Thanks to $60,000 in seed funding from the Center for Information Technology Research in the Interest of Society (CITRIS), Lercari and his team will be continuing and expanding the project for another year.
Some of the buildings in Bodie, once a thriving mining town near the California-Nevada border, have been carefully preserved for visitors to the Bodie State Historic Park. The rest, exposed to the elements for more than 130 years, are in danger of being lost forever due to decay or wildfire.
Using drones, airborne laser-scanning technology, digital sensors and photography, Lercari and his team are recreating Bodie in three dimensions. From individual artifacts to the park’s topography, archaeologists are working alongside land surveyors and drone operators to capture a level of detail that was previously unimaginable.
VIDEO: Impact | Digital Preservation in Historic Bodie
Park officials plan to make the interactive digital renderings available in the Bodie visitor center, and an augmented reality app and web app for visitors will bring the town to life for scientists and the public worldwide.
UC Merced’s new Classroom and Office Building 2 will include additional lab space and a massive, semicircular display made up of 20 55-inch screens that will enable visitors, students and researchers to virtually travel through cultural heritage sites and inspect ancient artifacts.
The researchers will also explore ways to educate the public about Bodie using the renderings in mobile apps and online games, and to encourage public interaction both at the park and remotely through social media.
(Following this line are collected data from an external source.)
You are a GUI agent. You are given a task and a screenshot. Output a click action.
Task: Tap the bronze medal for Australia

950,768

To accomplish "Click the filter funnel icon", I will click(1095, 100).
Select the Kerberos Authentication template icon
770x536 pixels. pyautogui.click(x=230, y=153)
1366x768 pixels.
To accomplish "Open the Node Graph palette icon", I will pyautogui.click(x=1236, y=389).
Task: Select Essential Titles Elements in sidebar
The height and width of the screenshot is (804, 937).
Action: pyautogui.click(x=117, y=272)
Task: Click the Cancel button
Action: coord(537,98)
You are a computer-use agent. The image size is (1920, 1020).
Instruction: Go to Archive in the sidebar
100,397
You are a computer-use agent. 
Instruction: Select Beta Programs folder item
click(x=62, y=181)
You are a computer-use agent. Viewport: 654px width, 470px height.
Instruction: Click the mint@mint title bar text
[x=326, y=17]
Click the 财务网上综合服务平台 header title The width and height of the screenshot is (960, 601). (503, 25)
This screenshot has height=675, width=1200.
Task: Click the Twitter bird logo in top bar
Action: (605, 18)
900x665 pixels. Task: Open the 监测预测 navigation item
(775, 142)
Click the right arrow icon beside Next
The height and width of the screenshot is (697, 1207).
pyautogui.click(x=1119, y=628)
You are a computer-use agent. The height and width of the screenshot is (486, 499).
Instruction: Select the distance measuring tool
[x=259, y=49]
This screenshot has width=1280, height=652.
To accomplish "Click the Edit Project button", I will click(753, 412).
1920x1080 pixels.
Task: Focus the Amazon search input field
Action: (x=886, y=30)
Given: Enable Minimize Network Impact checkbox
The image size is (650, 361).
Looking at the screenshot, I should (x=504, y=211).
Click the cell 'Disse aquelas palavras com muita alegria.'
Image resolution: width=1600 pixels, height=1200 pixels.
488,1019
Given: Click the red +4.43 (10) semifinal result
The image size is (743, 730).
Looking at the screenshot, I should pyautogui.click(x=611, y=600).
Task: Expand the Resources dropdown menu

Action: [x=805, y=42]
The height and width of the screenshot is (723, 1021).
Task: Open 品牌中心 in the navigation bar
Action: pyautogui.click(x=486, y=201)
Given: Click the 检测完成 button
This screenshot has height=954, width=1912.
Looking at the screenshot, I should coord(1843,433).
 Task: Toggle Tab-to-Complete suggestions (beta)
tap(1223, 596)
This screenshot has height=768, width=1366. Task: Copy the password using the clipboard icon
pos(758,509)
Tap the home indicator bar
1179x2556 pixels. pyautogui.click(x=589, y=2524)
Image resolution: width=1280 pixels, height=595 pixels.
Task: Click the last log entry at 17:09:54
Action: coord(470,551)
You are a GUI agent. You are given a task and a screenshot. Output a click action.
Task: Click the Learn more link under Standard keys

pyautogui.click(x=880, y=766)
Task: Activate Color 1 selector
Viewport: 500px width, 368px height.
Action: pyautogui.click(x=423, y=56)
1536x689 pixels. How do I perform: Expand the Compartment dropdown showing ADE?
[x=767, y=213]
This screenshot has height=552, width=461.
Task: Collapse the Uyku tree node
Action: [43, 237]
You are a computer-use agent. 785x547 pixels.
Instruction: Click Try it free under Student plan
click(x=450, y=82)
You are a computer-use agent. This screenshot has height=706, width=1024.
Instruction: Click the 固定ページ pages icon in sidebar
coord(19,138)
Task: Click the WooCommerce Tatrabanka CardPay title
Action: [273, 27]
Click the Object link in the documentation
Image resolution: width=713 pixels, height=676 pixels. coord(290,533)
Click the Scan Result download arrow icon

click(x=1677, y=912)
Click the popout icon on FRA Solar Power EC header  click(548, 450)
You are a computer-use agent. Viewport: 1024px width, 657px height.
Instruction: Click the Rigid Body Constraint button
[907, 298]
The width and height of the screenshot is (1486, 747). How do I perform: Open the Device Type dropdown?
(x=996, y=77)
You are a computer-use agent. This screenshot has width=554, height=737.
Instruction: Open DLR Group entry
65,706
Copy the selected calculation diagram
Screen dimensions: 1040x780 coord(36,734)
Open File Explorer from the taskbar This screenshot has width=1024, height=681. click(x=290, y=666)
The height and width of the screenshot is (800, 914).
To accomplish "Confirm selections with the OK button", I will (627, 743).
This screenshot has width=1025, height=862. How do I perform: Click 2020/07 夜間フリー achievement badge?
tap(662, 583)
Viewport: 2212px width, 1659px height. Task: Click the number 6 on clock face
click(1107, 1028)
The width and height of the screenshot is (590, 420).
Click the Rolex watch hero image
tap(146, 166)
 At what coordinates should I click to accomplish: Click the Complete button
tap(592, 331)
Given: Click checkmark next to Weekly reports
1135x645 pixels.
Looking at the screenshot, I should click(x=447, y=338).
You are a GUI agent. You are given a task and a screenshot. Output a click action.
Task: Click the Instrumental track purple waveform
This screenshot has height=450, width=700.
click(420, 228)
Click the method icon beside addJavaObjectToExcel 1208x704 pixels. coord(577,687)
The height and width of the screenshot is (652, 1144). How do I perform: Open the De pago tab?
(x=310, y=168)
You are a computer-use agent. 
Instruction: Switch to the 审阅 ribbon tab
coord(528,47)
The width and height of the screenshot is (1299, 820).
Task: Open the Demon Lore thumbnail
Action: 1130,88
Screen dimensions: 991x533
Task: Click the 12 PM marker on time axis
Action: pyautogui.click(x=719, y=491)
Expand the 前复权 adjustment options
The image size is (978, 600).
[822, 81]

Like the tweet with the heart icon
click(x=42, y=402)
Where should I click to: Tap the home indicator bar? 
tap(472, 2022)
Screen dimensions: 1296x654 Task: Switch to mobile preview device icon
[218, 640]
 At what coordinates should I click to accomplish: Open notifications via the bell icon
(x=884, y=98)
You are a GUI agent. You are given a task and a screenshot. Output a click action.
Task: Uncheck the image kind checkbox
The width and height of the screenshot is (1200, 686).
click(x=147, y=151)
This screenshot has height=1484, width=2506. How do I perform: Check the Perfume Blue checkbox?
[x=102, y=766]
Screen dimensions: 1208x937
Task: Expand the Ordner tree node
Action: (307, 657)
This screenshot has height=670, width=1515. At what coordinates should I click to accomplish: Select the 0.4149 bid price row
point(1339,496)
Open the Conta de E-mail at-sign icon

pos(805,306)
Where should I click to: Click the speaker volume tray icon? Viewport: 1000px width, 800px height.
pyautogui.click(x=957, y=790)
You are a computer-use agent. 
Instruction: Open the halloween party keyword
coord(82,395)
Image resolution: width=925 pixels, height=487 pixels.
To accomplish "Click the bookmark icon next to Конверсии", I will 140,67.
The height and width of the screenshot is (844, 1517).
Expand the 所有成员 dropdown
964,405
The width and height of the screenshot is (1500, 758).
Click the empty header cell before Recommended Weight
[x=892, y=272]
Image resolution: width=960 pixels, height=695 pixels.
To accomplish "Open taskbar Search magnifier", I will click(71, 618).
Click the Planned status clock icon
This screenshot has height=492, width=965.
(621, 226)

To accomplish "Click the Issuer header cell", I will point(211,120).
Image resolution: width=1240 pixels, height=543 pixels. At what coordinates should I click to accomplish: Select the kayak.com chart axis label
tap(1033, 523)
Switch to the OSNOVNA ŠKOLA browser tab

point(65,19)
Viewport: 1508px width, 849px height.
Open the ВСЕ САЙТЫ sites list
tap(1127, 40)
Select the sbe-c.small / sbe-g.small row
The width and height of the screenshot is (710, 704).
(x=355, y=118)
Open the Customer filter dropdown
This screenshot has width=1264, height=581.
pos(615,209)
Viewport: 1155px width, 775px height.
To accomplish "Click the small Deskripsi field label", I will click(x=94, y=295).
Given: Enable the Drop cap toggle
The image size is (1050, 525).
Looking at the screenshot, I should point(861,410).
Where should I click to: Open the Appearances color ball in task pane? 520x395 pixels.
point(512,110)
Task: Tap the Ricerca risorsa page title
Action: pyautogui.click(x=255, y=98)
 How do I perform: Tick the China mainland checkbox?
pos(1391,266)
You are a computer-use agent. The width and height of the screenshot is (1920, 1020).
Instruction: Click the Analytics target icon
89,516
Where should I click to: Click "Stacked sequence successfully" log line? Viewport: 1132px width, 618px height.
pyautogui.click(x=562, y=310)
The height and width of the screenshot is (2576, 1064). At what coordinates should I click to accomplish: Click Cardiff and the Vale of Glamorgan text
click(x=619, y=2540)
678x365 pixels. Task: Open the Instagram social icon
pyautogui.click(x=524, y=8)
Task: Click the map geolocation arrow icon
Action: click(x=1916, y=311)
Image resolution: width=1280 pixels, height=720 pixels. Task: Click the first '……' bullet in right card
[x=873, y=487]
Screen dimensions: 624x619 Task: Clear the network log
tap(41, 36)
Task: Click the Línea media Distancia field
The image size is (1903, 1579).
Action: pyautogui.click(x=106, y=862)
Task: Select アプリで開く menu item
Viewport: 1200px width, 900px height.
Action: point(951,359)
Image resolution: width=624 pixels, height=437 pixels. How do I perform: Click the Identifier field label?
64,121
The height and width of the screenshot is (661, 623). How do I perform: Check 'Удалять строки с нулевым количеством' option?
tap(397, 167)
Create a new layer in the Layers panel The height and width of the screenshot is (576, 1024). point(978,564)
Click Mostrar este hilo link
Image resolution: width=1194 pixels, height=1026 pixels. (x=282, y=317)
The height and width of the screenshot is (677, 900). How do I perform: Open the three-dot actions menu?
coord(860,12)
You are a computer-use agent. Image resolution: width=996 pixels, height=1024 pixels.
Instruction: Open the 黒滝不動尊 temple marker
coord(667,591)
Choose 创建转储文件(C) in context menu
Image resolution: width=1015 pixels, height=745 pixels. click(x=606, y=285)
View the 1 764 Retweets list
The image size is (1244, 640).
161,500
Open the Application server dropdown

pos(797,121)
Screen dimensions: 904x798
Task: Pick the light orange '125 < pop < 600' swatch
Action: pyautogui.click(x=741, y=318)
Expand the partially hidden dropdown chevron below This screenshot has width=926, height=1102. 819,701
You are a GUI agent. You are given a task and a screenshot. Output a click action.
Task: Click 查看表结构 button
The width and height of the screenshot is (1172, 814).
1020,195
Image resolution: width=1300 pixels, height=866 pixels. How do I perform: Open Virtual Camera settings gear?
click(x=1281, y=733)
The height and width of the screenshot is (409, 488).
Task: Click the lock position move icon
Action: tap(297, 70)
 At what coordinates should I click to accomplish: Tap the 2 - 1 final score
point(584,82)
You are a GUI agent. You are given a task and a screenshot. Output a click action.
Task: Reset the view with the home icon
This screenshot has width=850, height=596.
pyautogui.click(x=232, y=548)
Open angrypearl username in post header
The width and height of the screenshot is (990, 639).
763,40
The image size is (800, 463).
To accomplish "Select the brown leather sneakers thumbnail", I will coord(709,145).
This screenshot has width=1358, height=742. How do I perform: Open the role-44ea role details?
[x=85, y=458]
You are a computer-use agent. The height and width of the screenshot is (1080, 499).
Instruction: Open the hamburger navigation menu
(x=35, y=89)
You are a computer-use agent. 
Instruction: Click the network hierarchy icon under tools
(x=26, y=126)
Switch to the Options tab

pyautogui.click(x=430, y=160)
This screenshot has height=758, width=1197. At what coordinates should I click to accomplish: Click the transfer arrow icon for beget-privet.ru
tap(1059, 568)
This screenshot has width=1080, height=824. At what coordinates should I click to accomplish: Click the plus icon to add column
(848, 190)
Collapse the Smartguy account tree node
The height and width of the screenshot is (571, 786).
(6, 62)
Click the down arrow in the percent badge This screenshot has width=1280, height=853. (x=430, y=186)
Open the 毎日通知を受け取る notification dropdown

“These technologies have the capacity to call public attention to critical social issues and build constituencies,” Lercari said. “Aligning with the CITRIS Connected Communities Initiative, this project leverages a combination of mobile app technologies, augmented reality and social media to promote collaborative governance and public engagement in Bodie’s preservation.”
Lercari, a world heritage professor in the School of Social Sciences, Humanities and Arts, has partnered with UC Merced’s Mechatronics, Embedded Systems and Automation Lab on the project.